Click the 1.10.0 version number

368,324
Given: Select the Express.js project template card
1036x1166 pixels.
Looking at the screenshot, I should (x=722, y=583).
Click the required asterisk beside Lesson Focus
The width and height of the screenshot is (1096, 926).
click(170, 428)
----
Once you have read the records above, set every one of them down again exactly.

**Output of the exercise:**
Click the 1.10.0 version number

368,324
Given: Select the Express.js project template card
1036x1166 pixels.
Looking at the screenshot, I should (x=722, y=583).
Click the required asterisk beside Lesson Focus
The width and height of the screenshot is (1096, 926).
click(170, 428)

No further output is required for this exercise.